So that’s the sentence I ended up with:
Walter had studied painting in the 1880s at the Royal Academy in London. He had no interest in Paris, decadent and recently tainted by the unruly birth of Impressionism.
How do I know it’s right? I don’t. It’s not. It’s just the best among the possibilities. I played with it, tried things. I didn’t even know what the questions were (like not putting Walter at the end) until I tried things out. I learned to live with not being absolutely “right.”
And then I said: good enough. Feels good enough. Makes sense, enough. For now: ding! Chosen. Moving on.



Lately, I've been struggling with writing one short sentence. It's one of the most important in a paragraph, so I can't just keep writing and put it off until later. I still struggle, but it's nice to know I'm not the only one who "plays" with sentences like this. Thanks a lot, Glenn!
You're a perfectionist. I remember you already told a similar story that happened to you in your youth, about a character who wanted to ask someone else if they wanted a drink and you couldn't find the right phrase.
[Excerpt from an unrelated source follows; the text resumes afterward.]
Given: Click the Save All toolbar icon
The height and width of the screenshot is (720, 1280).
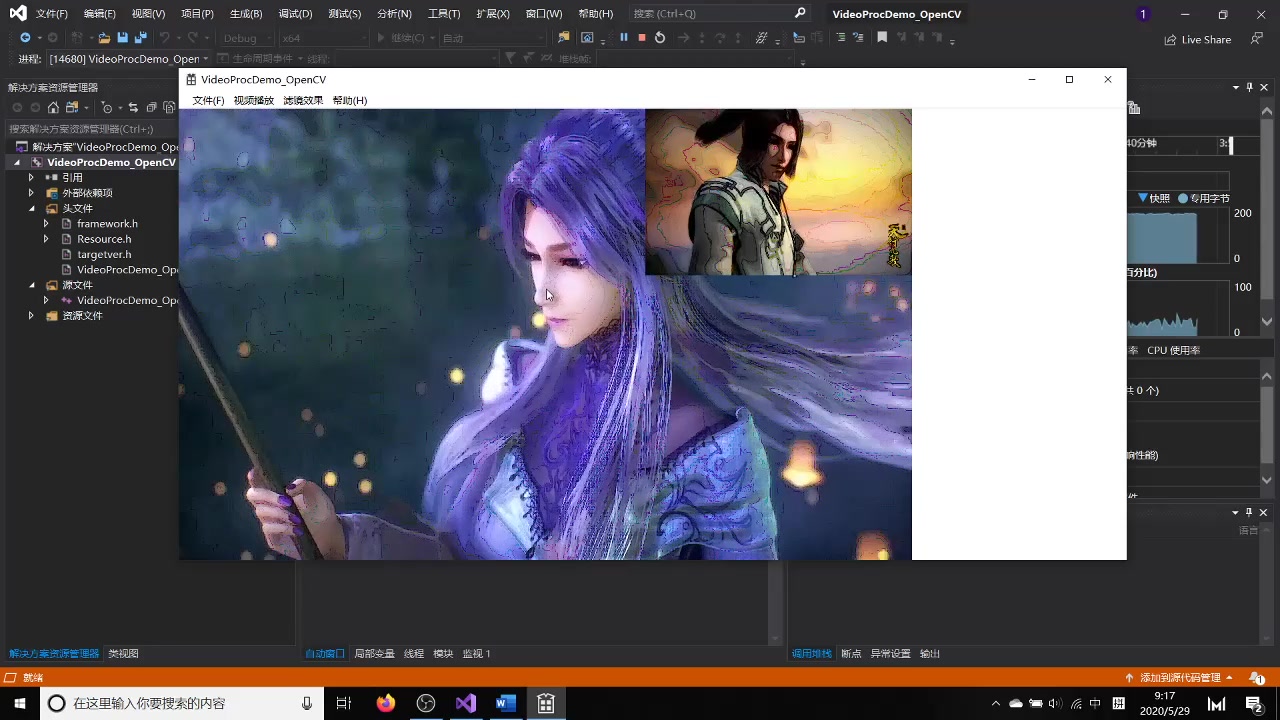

The same thing happened to me recently (in fact, I apologize if I didn't read this post immediately or participate in the live stream, even though I knew you would mention my post—and I take this opportunity to thank you). When I wrote to you, I was entering a small competition, and then I discovered there was another one that expired in just four days. If selected, it would go to the Berlinale. I had to hurry. Yet I spent hours and hours on the phrase (old Oedipus about his two sons fighting for the throne) "They think power is honor," "They take power for glory," "They believe power equals honor!" "They chase power, calling it honor!" and is he shouting? yelling? and omg "I fought fate" sounds awful. Fought-fate. Maybe three hours just for this phrase. With the clock ticking. It was a great experience. I didn't even think for a minute that just a few days earlier, I didn't even feel adequate to make art, and at that moment I was entering three competitions at once. I suffer, but cannot stop writing. Sorry for the long post.